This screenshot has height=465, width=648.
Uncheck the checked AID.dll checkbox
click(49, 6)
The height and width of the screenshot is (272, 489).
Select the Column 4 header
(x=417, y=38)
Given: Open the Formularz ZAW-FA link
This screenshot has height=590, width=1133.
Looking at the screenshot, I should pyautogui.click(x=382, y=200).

EXERCISE PROMPT
Set down, word for word, only the lines running from the line with "Uncheck the checked AID.dll checkbox" to the last line of the listing above. Both of those lines belong in your answer.

RESULT
Uncheck the checked AID.dll checkbox
click(49, 6)
The height and width of the screenshot is (272, 489).
Select the Column 4 header
(x=417, y=38)
Given: Open the Formularz ZAW-FA link
This screenshot has height=590, width=1133.
Looking at the screenshot, I should pyautogui.click(x=382, y=200).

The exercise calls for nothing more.